According to Reuters, Turkey-backed rebel fighters recaptured the town of Nairab from the Russian-backed Syrian army and are moving to capture Saraqeb. The town is strategic because its where the M5 highway, which links Damascus and Aleppo, meets the road west to the Mediterranean.
"With the help of our Turkish friends, we have regained control of the strategic town of Nairab, the gateway of Saraqeb, after expelling the terrorist Russian militias," said Yusef Hamoud, spokesman for the Turkish-backed National Army told Reuters.

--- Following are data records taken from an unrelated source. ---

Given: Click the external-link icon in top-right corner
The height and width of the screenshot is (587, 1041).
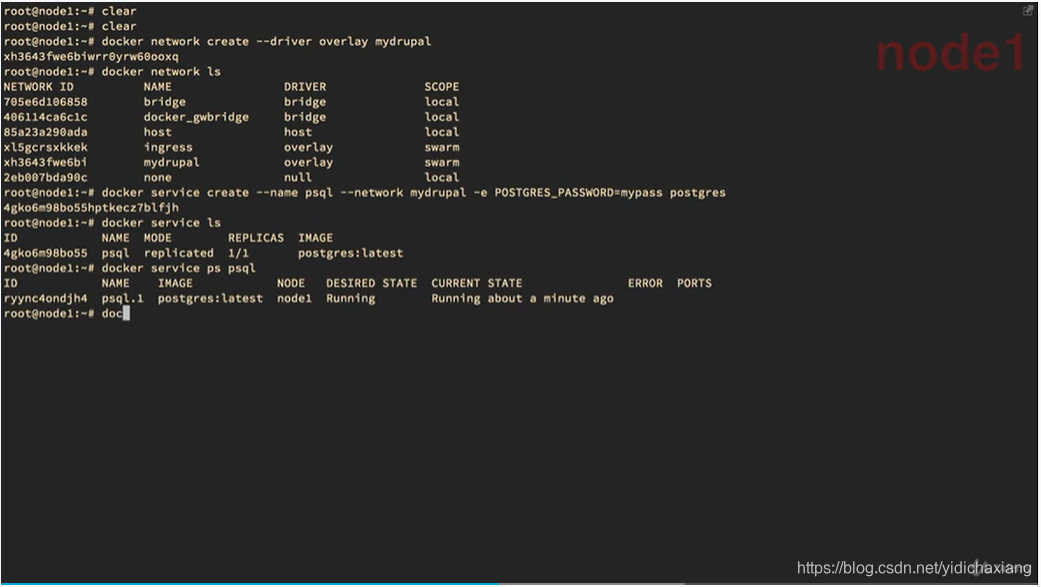Looking at the screenshot, I should (x=1028, y=10).
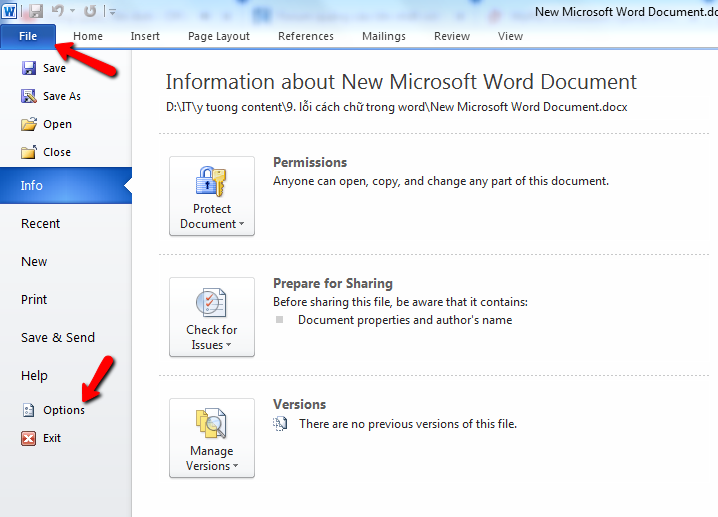Click the blue File tab

28,36
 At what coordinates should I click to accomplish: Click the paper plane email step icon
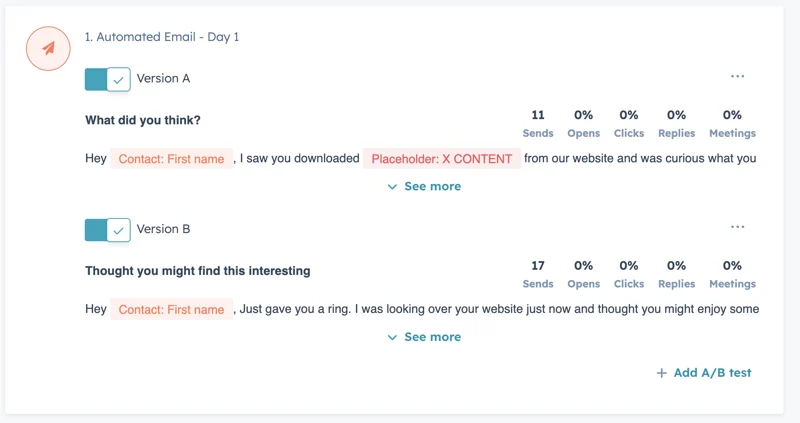pos(48,47)

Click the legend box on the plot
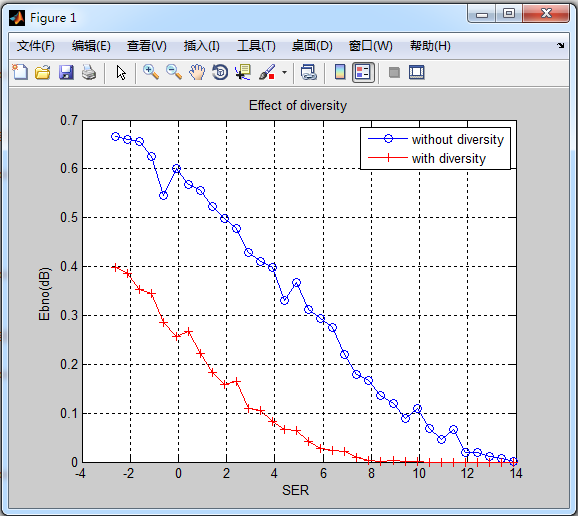435,149
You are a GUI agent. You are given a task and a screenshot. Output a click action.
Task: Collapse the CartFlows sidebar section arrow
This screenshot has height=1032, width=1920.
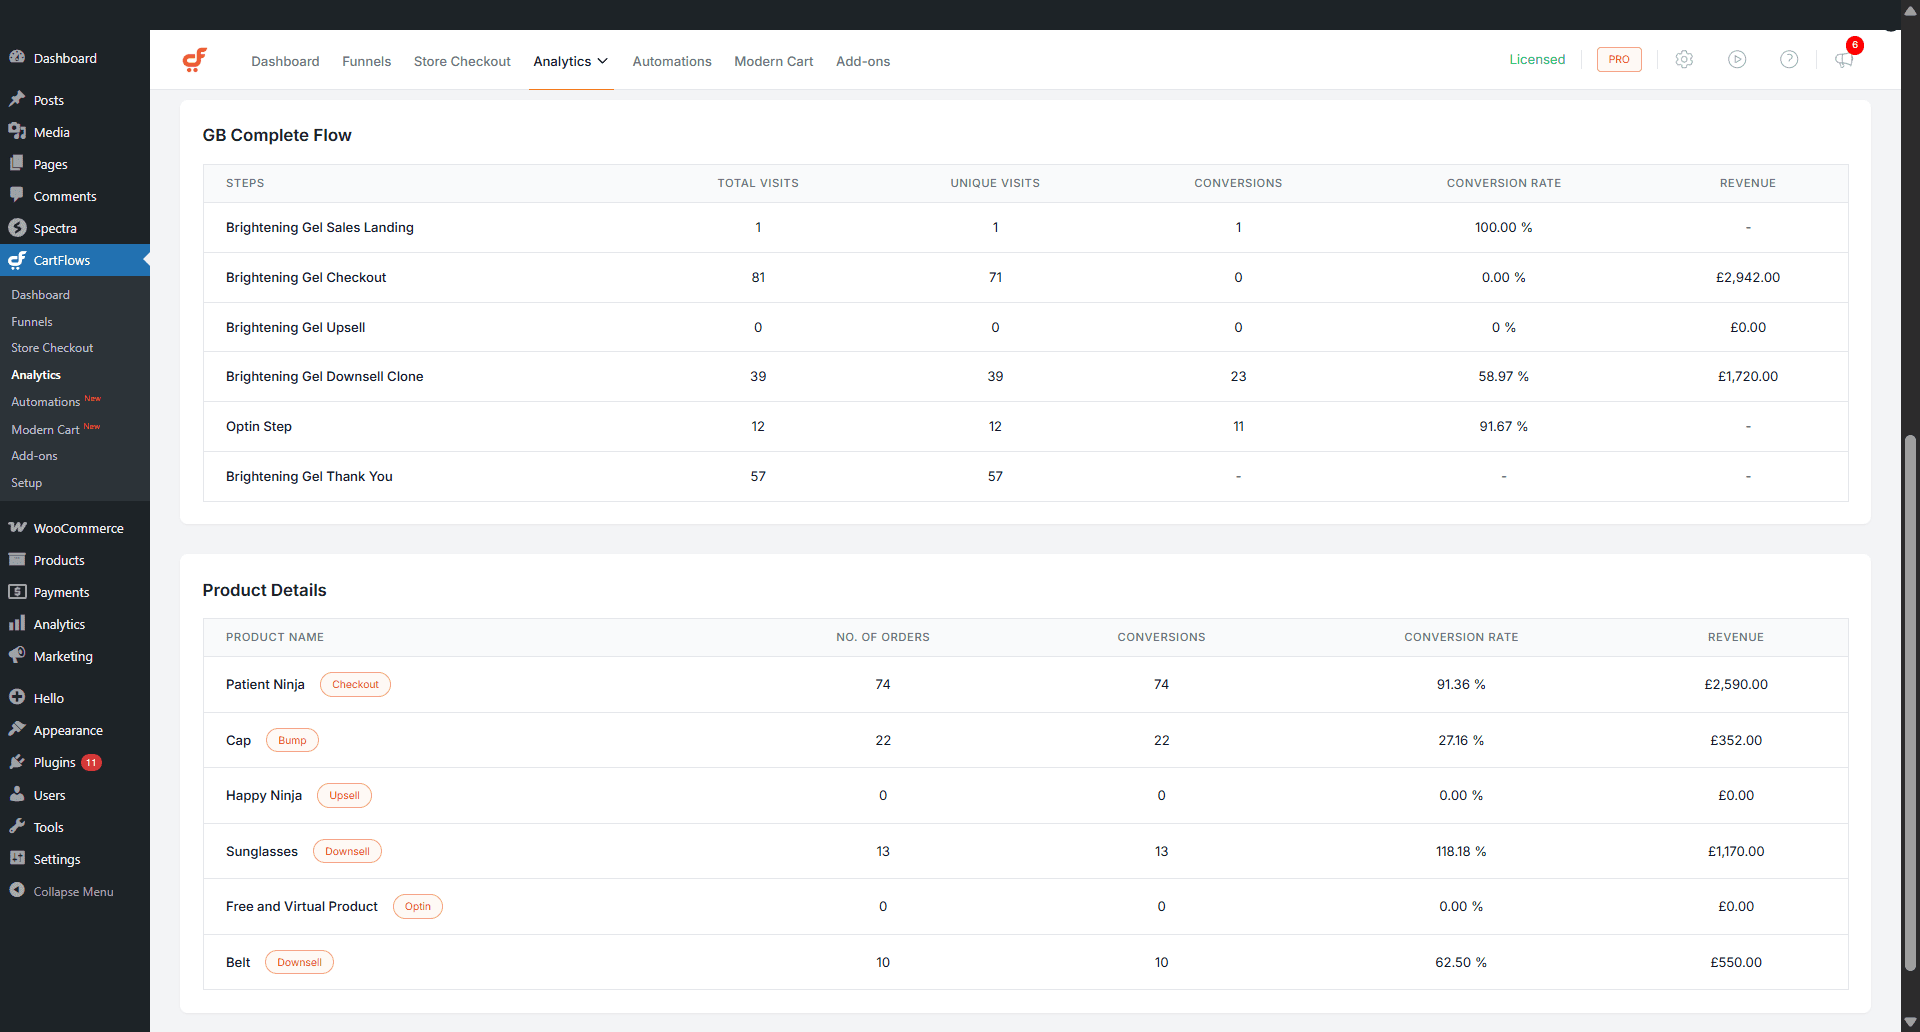pyautogui.click(x=145, y=260)
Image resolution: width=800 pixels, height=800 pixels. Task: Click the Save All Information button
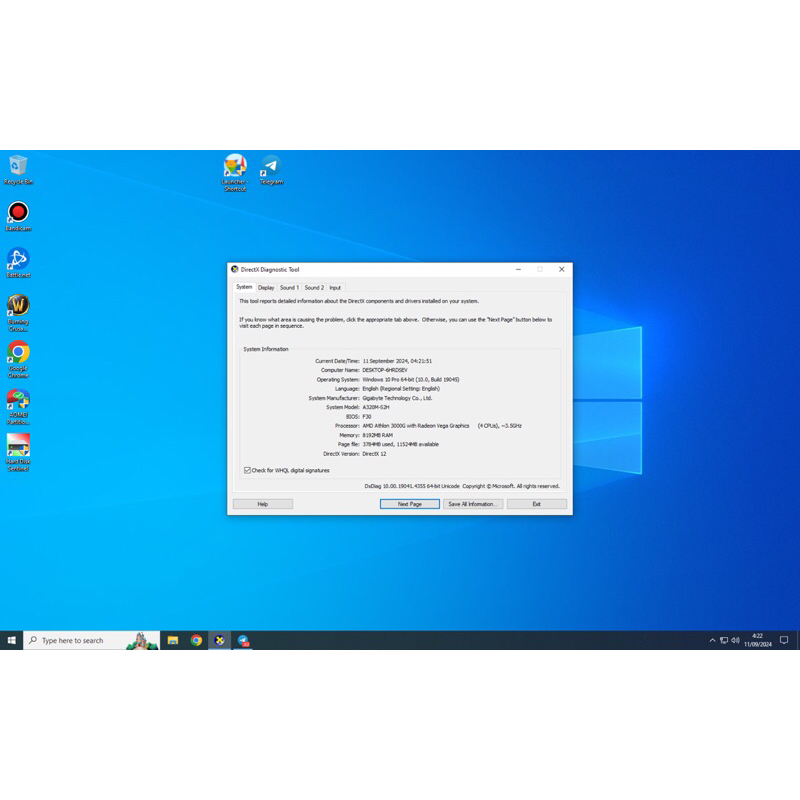[472, 504]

Idlib is the only major territory in the country still controlled by rebels and jihadists, the BBC reported.
According to NPR, half of the three million people living in the region are refugees from other parts of war-torn Syria. The country has been in a civil war since 2011.
The BBC also said that airstrikes and ground attacks were carried out on 10 schools and the Idlib Center Hospital. Two of the 10 schools were nurseries.
Robert Ford, the former ambassador to Syria, told NPR that attacks in Idlib are getting worse.
Before the shelling, the region was already battling a horrifying humanitarian crisis. According to NPR, most of the displaced in the region are women and children. Overcrowding has forced many to sleep outdoors even as the temperatures drop below freezing.